Episode 94 – Akbar-Birbal – Hunting For Hidden Gold

In this episode, we’re doing an Akbar and Birbal story. 

If you haven’t heard of the previous Akbar and Birbal stories, that’s perfectly alright. All of these stories stand alone. All you need to know is that Akbar was a real historical figure. He was a Mughal Emperor and ruled over most of India. Over 500 years ago.

The ministers in his court can roughly be divided into two groups. Birbal. And everyone else.
Birbal was a real historical figure as well. He was Jeeves to Akbar’s Bertie Wooster, or as Sherlock Holmes to Watson. There was no problem that Birbal could not solve, no question that he could not answer in a clever way.

That also meant people were always trying to trap him into tricky situations.

Other ministers who were jealous of Birbal’s success in Akbar’s court for example.

Our story today actually begins not with Akbar or Birbal but with Bholi.

Bholi was a farmer with a big problem. Her problem was the lack of banks in medieval India.

As a farmer Bholi had worked hard on her fields, plowing them, sowing seeds, irrigating, harvesting and selling the crop. Her efforts over many years had paid off and she had accumulated a very decent sum of a hundred gold coins.

[Data extract]
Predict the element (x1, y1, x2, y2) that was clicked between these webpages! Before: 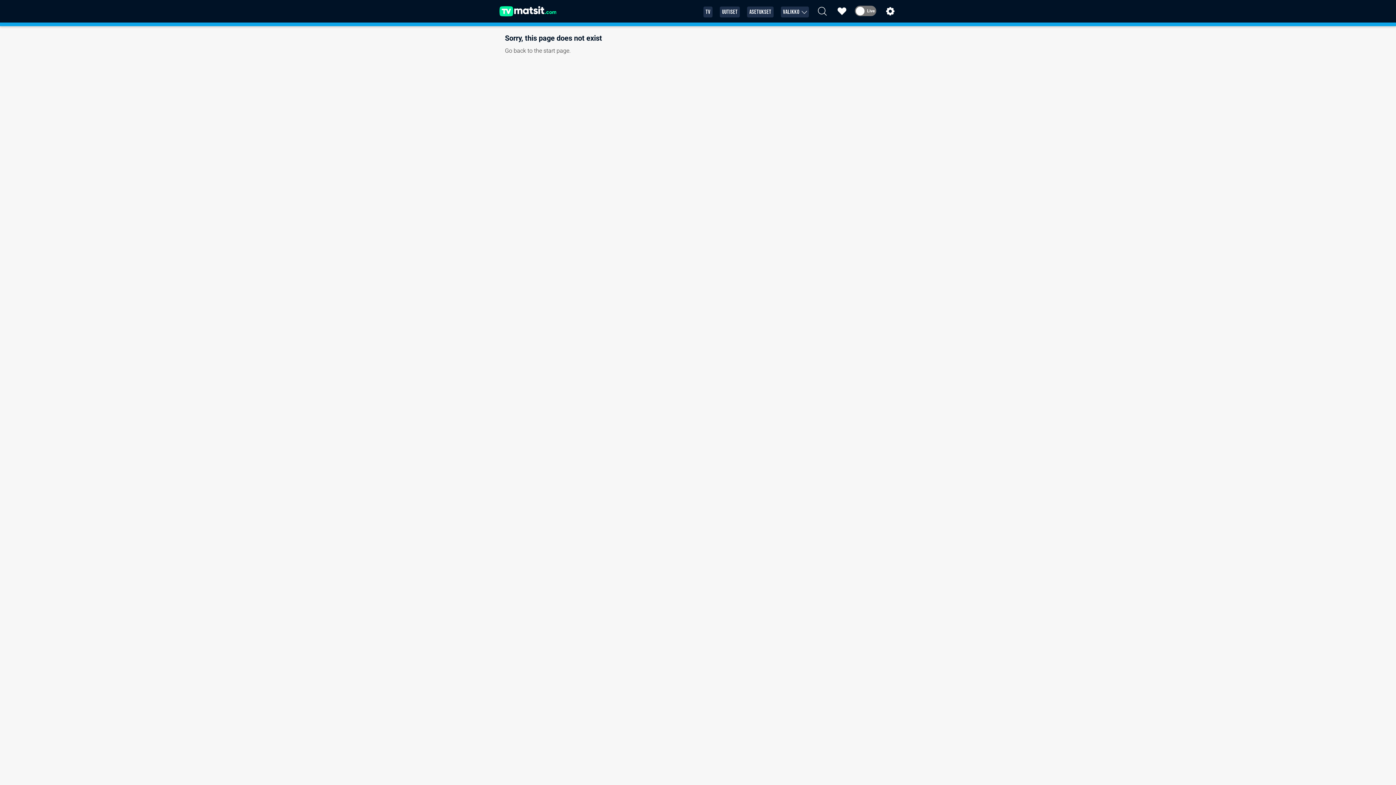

[Short task 1]
Please check (a), (b) and (c) against the Akbar and Birbal episode. Answer yes or no for each, and quote the words from the episode that settle it.
(a) Bholi earned her living as a merchant.
(b) Akbar ruled over most of India.
(c) The day's story opens with Akbar.
[Short task 2]
Answer these questions using the Akbar and Birbal episode.
(a) What kind of emperor was Akbar?
(b) Which people are given as an example of those who tried to trap Birbal?
(c) How many gold coins had Bholi saved?
[Short task 3] Write the next part of the Akbar and Birbal story, beginning after its last sentence.

[Task result 1]
(a) No: "Bholi was a farmer with a big problem."
(b) Yes: "He was a Mughal Emperor and ruled over most of India."
(c) No: "Our story today actually begins not with Akbar or Birbal but with Bholi."

[Task result 2]
(a) A Mughal Emperor.
(b) Other ministers who were jealous of Birbal's success in Akbar's court.
(c) A hundred.

[Task result 3]
And now she had discovered a clever way of automatically irrigating her fields, for the first time in many years, she had free time on her hands!

She had been hearing about vacations for a long time, so she decided she would give it a try, to see what all the fuss was about.

That presented a logistical difficulty. She couldn’t very well take all the coins with her. It wasn’t safe. You might have heard from other episodes on this show how the forests between villages and towns were full of dangers of all kinds.

Bholi also couldn’t leave the money behind, buried under the floor of her home where it was. People would be sure to break in and steal it while she was away. It was one thing to leave the money at home, when she was within sight of her home always, sometimes with a sharp sickle in hand, and a completely different thing to leave it at home with no one to guard it.

She asked around, which was the medieval equivalent of browsing through the yellow pages.

She got a lot of advice from her fellow farmers, and the leading contender seemed to be but no one had any first hand experience she could learn from. What she wanted was the Yelp or AskLaila kind of an experience with user testimonials. Instead all she had was one lead.


The advice she received was to leave her money with Chaalak. Chalak was a holy man, a rishi who prayed all day and blessed everyone who came to visit him, gave them advice, that sort of thing.

No one had personally given him their money, but they had vague stories of a friend of a friend vouching for Chalak being a reliable safekeeper.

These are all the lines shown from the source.